1.6kg (3lb 8oz) oven-ready chicken
50g (2oz) butter, softened
4-5 sprigs fresh sage
1 onion, finely chopped
100g packet smoked pancetta
100g (4oz) fresh white breadcrumbs
1 medium egg, beaten
Fresh sage leaves, to garnish


  • Preheat oven to 190°C/375°F/gas 5. Smear chicken with half the softened butter and place in a foil-lined roasting tin. Scatter over a few sage leaves and season. Wrap loosely in foil and roast for 1 hr 10 mins.
  • Melt the rest of the butter and fry the onion for 5 mins.
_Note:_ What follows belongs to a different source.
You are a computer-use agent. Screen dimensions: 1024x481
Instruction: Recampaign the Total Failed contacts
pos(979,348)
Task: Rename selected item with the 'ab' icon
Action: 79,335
Chop half the pancetta, add to the pan and fry for a further 5 mins.
  • Remove pan from the heat. Finely chop the rest of the sage and add to the pan with the breadcrumbs and seasoning. Cool. Stir in the beaten egg and press stuffing into a greased 18cm (7in) shallow cake tin.
  • Uncover the chicken and top with the rest of the pancetta slices. Return to the oven and roast, uncovered, for a further 20-30 mins until golden brown and cooked through. Cook the stuffing in the oven at the same time.
  • Cut the stuffing wedges and serve on a platter with the roast chicken, garnished with fresh sage leaves.